TO-DO ITEM A: Quote the x86 entry merge message word for word, from "A first batch" to "validate this.".

Merge tag 'x86-entry-2020-06-12' of git://git.kernel.org/pub/scm/linux/kernel/git/tip/tip

Pull x86 entry updates from Thomas Gleixner:
 "The x86 entry, exception and interrupt code rework

  This all started about 6 month ago with the attempt to move the Posix
  CPU timer heavy lifting out of the timer interrupt code and just have
  lockless quick checks in that code path. Trivial 5 patches.

  This unearthed an inconsistency in the KVM handling of task work and
  the review requested to move all of this into generic code so other
  architectures can share.

  Valid request and solved with another 25 patches but those unearthed
  inconsistencies vs. RCU and instrumentation.

  Digging into this made it obvious that there are quite some
  inconsistencies vs. instrumentation in general. The int3 text poke
  handling in particular was completely unprotected and with the batched
  update of trace events even more likely to expose to endless int3
  recursion.

  In parallel the RCU implications of instrumenting fragile entry code
  came up in several discussions.

  The conclusion of the x86 maintainer team was to go all the way and
  make the protection against any form of instrumentation of fragile and
  dangerous code pathes enforcable and verifiable by tooling.

  A first batch of preparatory work hit mainline with commit
  d5f744f9a2 ("Pull x86 entry code updates from Thomas Gleixner")

  That (almost) full solution introduced a new code section
  '.noinstr.text' into which all code which needs to be protected from
  instrumentation of all sorts goes into. Any call into instrumentable
  code out of this section has to be annotated. objtool has support to
  validate this.

  Kprobes now excludes this section fully which also prevents BPF from
  fiddling with it and all 'noinstr' annotated functions also keep
  ftrace off. The section, kprobes and objtool changes are already
  merged.

  The major changes coming with this are:

    - Preparatory cleanups

    - Annotating of relevant functions to move them into the
      noinstr.text section or enforcing inlining by marking them
      __always_inline so the compiler cannot misplace or instrument
      them.

TO-DO ITEM B: Put every line of the entries below into a numbered list, omitting blank lines.

(Recorded data)
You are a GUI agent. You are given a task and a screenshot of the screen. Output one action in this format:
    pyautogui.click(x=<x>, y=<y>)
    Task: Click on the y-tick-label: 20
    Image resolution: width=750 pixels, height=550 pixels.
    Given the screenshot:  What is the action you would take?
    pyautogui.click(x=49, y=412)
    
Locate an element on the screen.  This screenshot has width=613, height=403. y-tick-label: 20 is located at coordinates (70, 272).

ANSWER SPACE A:
A first batch of preparatory work hit mainline with commit
  d5f744f9a2 ("Pull x86 entry code updates from Thomas Gleixner")

  That (almost) full solution introduced a new code section
  '.noinstr.text' into which all code which needs to be protected from
  instrumentation of all sorts goes into. Any call into instrumentable
  code out of this section has to be annotated. objtool has support to
  validate this.

ANSWER SPACE B:
1. You are a GUI agent. You are given a task and a screenshot of the screen. Output one action in this format:
2.     pyautogui.click(x=<x>, y=<y>)
3.     Task: Click on the y-tick-label: 20
4.     Image resolution: width=750 pixels, height=550 pixels.
5.     Given the screenshot:  What is the action you would take?
6.     pyautogui.click(x=49, y=412)
7. Locate an element on the screen.  This screenshot has width=613, height=403. y-tick-label: 20 is located at coordinates (70, 272).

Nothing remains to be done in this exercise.